(Data extracted from a collection)
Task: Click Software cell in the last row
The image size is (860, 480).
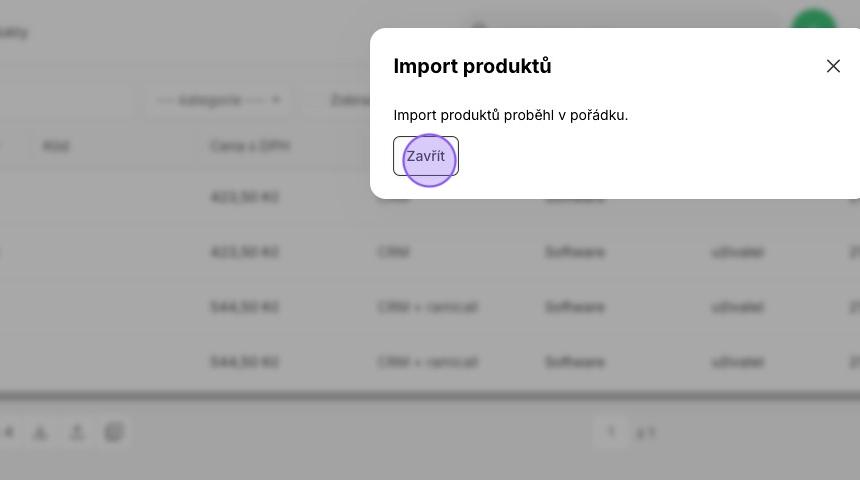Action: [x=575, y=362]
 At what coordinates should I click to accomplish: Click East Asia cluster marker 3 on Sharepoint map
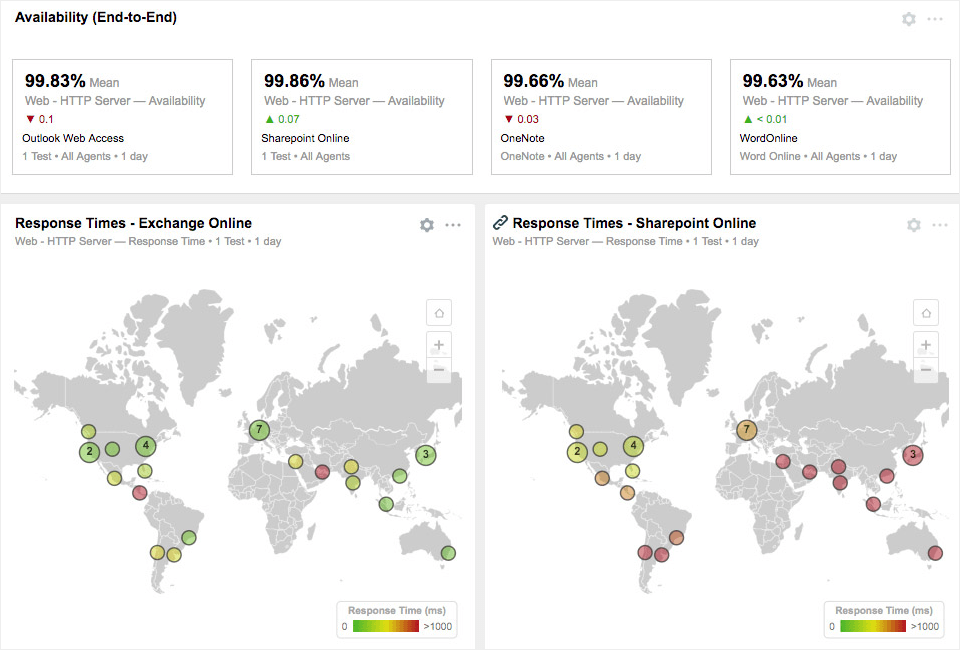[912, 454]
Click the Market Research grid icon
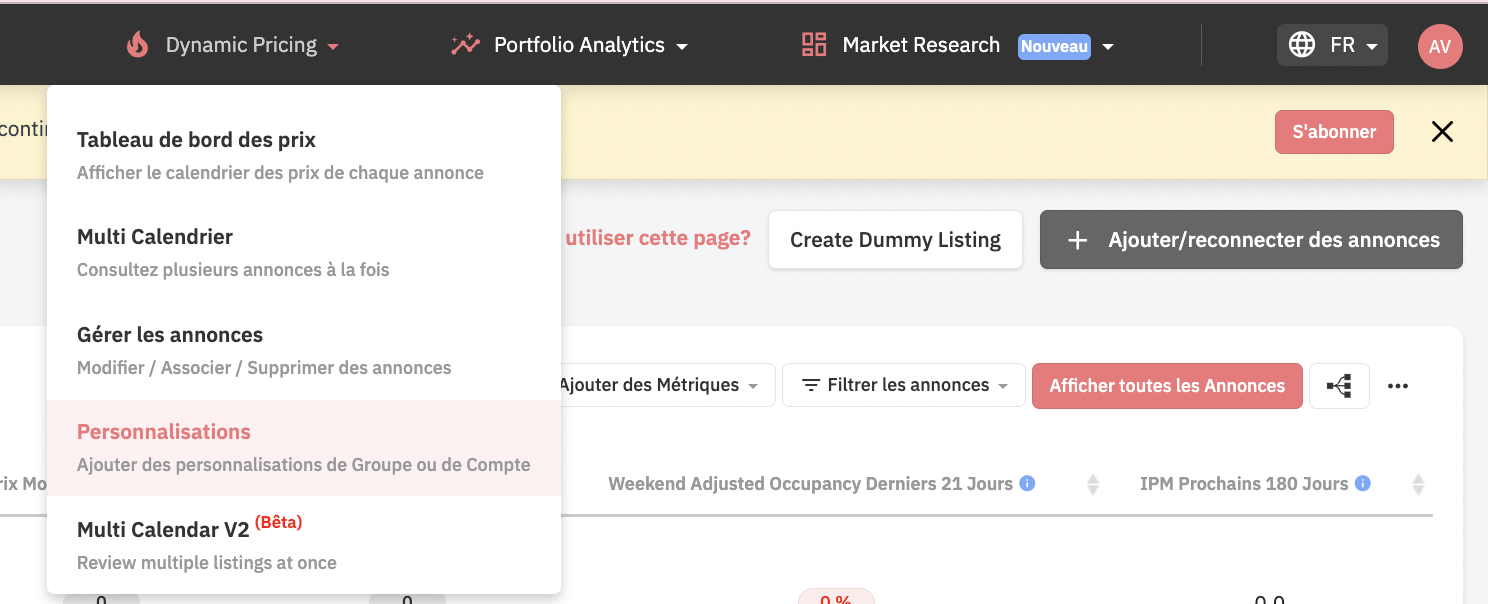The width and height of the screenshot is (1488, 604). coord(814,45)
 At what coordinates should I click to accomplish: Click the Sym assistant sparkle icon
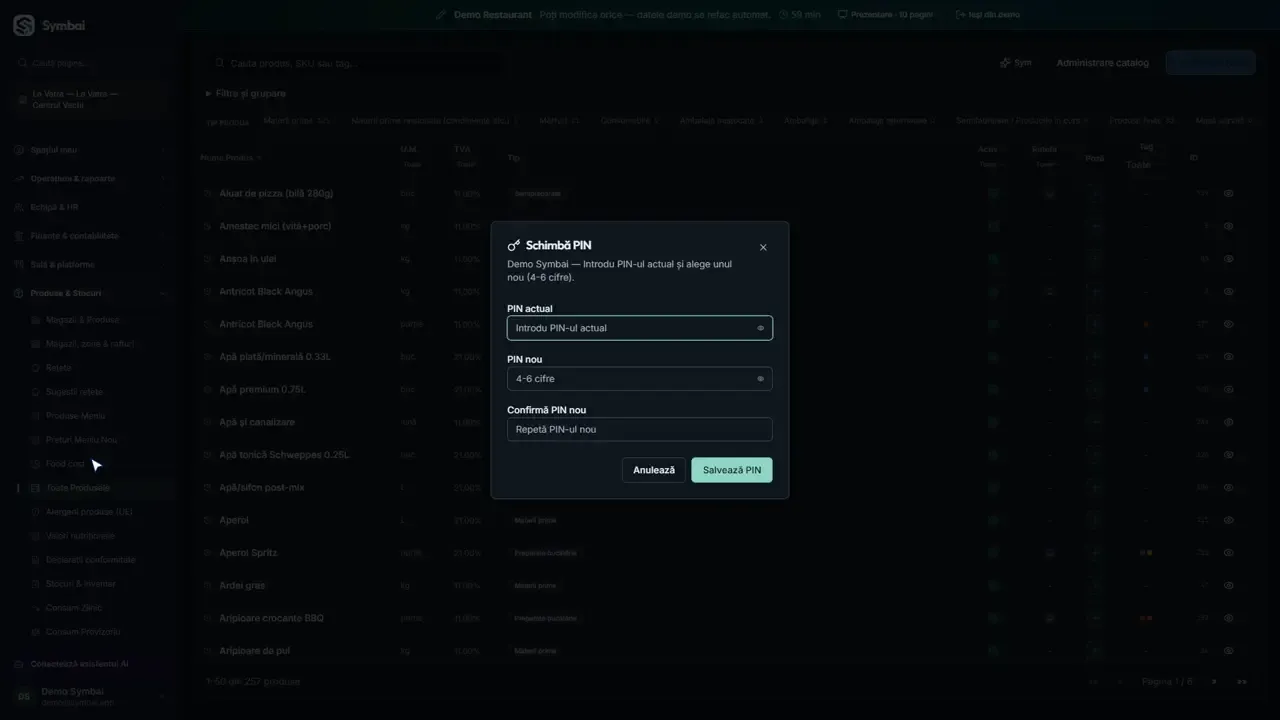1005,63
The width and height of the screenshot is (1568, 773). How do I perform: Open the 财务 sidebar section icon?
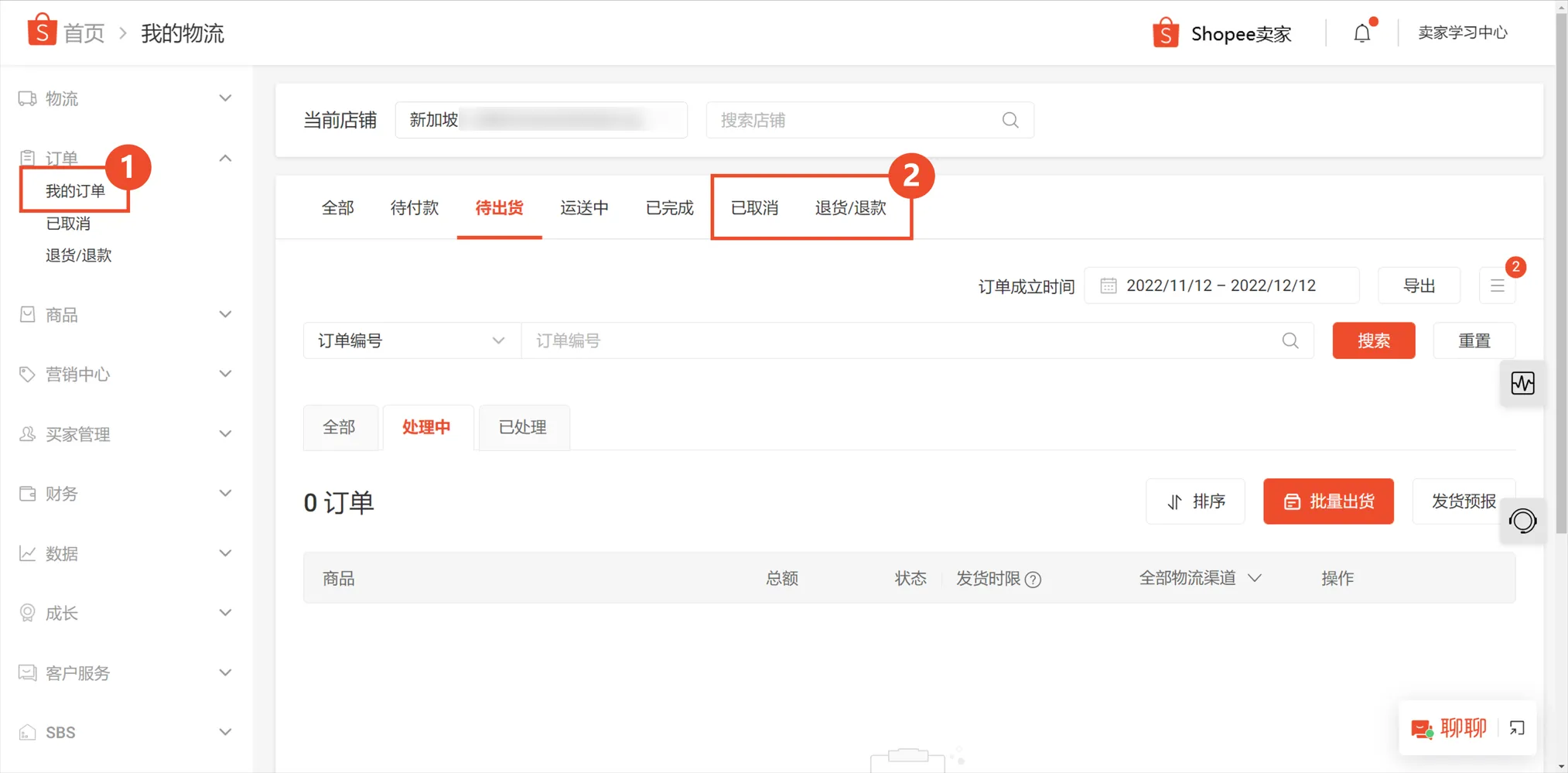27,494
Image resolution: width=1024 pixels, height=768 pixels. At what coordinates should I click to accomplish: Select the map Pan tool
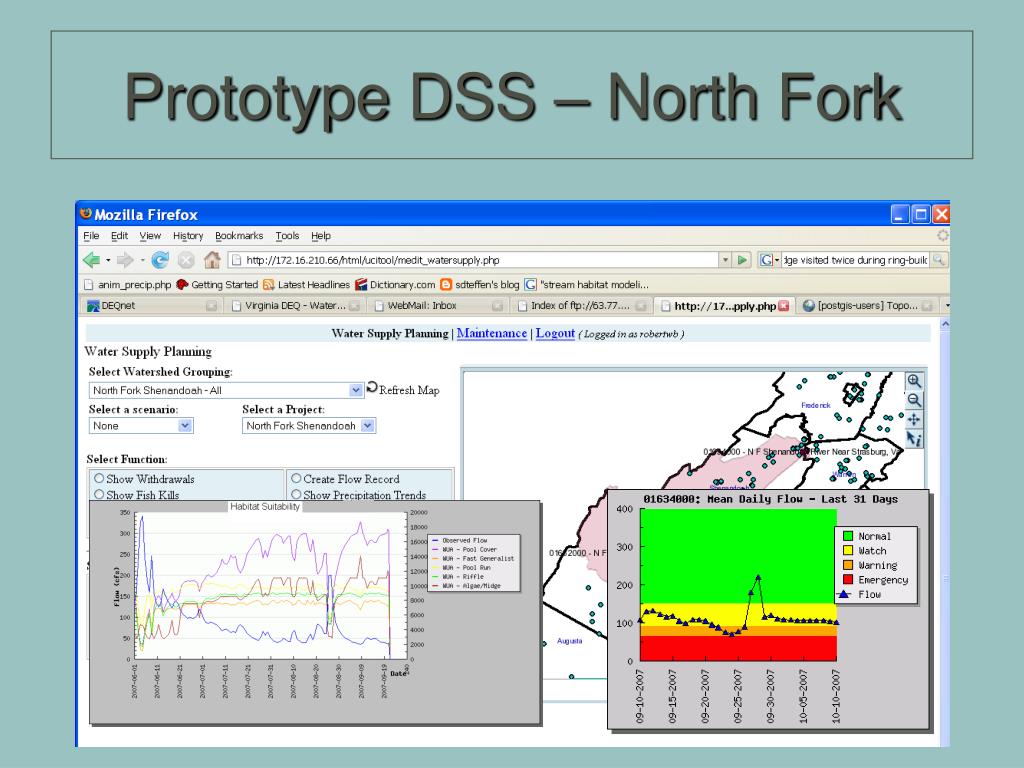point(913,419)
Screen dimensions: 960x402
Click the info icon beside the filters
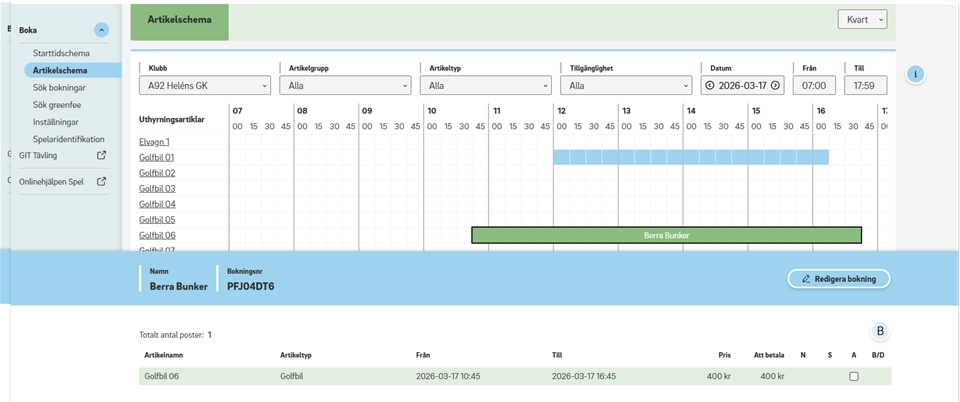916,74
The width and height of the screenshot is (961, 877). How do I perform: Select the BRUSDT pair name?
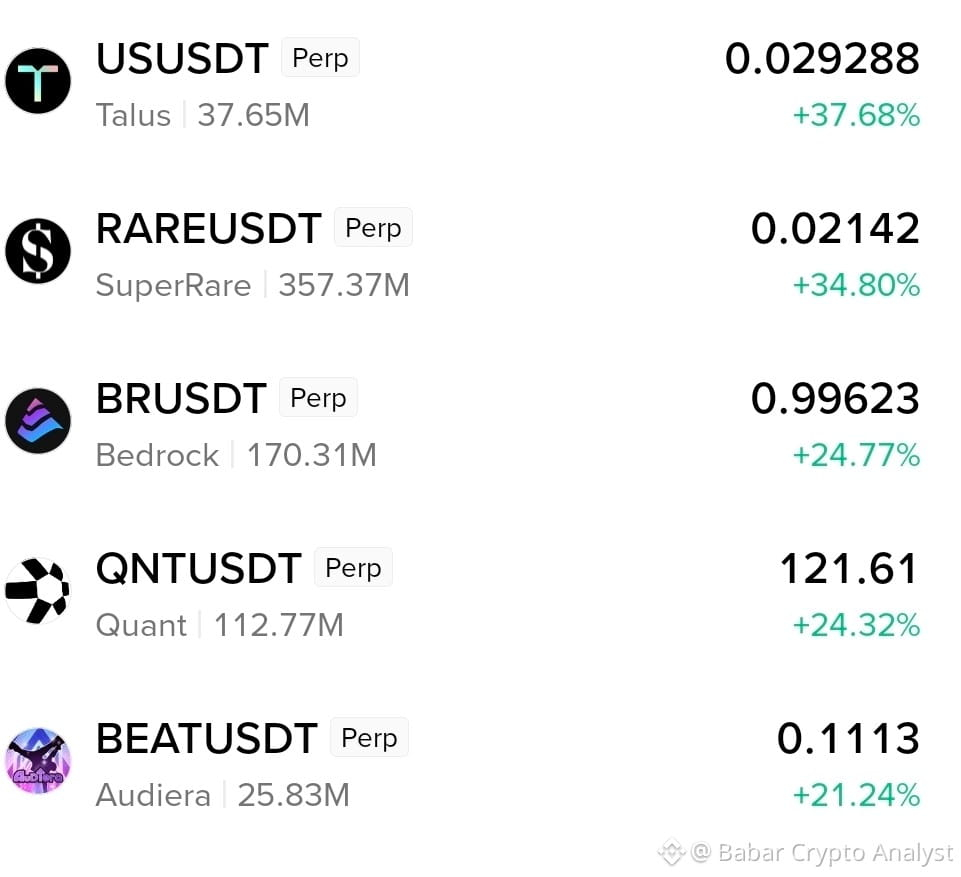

■ **Exercise requirements**: Copy every line of the material above that contains the string "icon", matching case exactly.

■ **Result of this exercise**:
Click the Market Research grid icon
 At what coordinates should I click to accomplish: Click the Sym assistant sparkle icon
The width and height of the screenshot is (1568, 773). How do I perform: Open the 财务 sidebar section icon?
Click the info icon beside the filters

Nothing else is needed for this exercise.